Christians are supposed to be “Christ Like”  and Jesus was nice.

But I will try every day to teach my kids to be nice to their family, to those they love and those they don’t understand. Because we are all God’s children. So teach it and be it….Be Nice.

 

 

“Stop and Frisk” is for Idiots! or how to make kids hate cops forever

friskImagine for a moment that my son, Sandor, who is about to turn 14, his adorable girlfriend and his best friend, Sam  are walking down Central Avenue in Hot Springs, Arkansas.  It’s Saturday and they are going to see a 2 pm movie.  They laugh and push each other as they walk toward the movie theater.

A police officer pulls up next to them and gets out of the car.

“Hold up a second. I need to talk to you guys.”

Sandor looks at his phone, he doesn’t want to miss the movie.  His girlfriend suddenly  looks pale  nervous. She squeezes his hand. He squeezes back.

“I need to see some ID.”

They all shake their heads. “We’re only 14, we don’t have any ID. We’re just going to a movie.”

The officer smiles, but it’s not friendly.”Well, I guess you’re gonna be a little late late. We got a call about some kids spay painting a building just a few blocks from here. One of them is a blond. Where are you guys coming from?”

“Our house, right up the street.”

The questions go on and on an on.

“What’s the address?”

“Where are you going?”

“Who are your parents? Do they know where you are?”

“Where were you an hour ago?”

“Is that paint on your jeans?”

“Why are you in such a hurry?”

Sandor isn’t as nervous now, but he’s starting to get angry. “It wasn’t us, we’re going to the movie. Seriously. You can’t do this. We weren’t doing anything wrong.” He’s wondering, why is this cop hassling them?

“Yes sir,” the Officer says. ” I can do this. I need both you to put your hands on the back of my car.”

“Why?” Sandor asks and his girl friend starts to cry a little.

“Just do what your told, kid,” the cop says and pushes both boys against his car.  He kicks their legs apart, really wide.

The girl friend pulls out her phone and starts to call her dad but the police officer says, “Please put you phone away.” The girl does what she’s told.

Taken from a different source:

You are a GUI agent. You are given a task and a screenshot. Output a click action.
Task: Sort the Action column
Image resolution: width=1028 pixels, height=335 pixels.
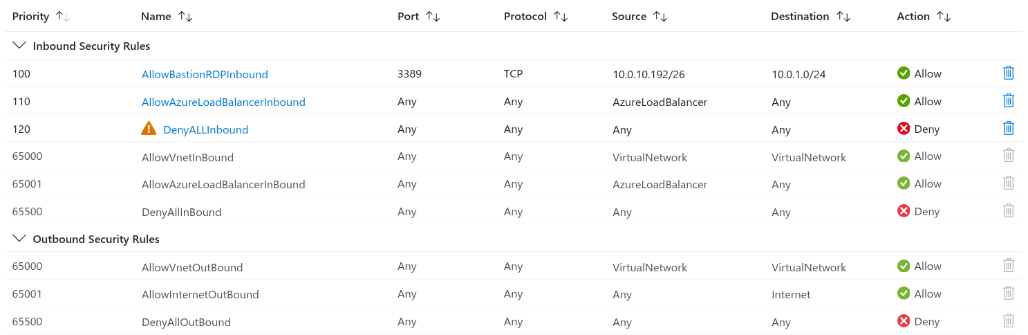point(944,16)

The officer runs his hand up and down their legs, inside and out, around the waist band of their jeans. He reaches inside Sam’s boots, then checks the front pockets of their jeans and the pockets of their hoodies.

A car load of teenagers honk and holler as they pass by.

Then the officer gets a call on his radio. He says, “Don’t move” to the boys. Sandor is so mad and humiliated, he wills himself not to cry in frustration.  He wants to hug his girlfriend and tell her it’ll be ok.

He can read the words on the side of the police car “Protect and Serve.”He looks at Sam, he wants him to see those words too. But Sam is gone. His face is ashen  blank, absolutely empty. His eyes look as though he’s shut down.  Sandor knows that look. It’s how Sam looks when he’s beyond angry, when he’s thinking about revenge and getting even. It’s his game face. Sam never lets anyone see his real emotions. But he never forgets.

The officer returns, “Alright guys, your good to go. They picked up the kids working on another building. Stay out of trouble.” And then he’s back in his squad car and gone.

Sam and Sandor don’t know what to say. But now, at the age of 14, they both hate and fear cops.  The officer humiliated, embarrassed and violated them. He made them feel weak and powerless in front of the entire town, in front of the girl, and for no reason. This feeling will never leave the boys.

That’s what the “Stop and Frisk” policy does to young men. I understand it might lead to a lot of arrests. But      “Stop and Frisk” will to turn an entire generation of African Americans, Muslims, Hispanics and whites kids against law enforcement. The officers will never be trusted or respected. Just feared and hated.  And that’s not what cops want.

“Stop and Frisk” is a lazy and easy way to make arrests. But it will destroy any hope of having minority communities work with the police.

Our Law Enforcement Officers deserve better and our young people will demand better, or seek their revenge for being humiliated.

 

  • This story is one hundred percent a work of fiction.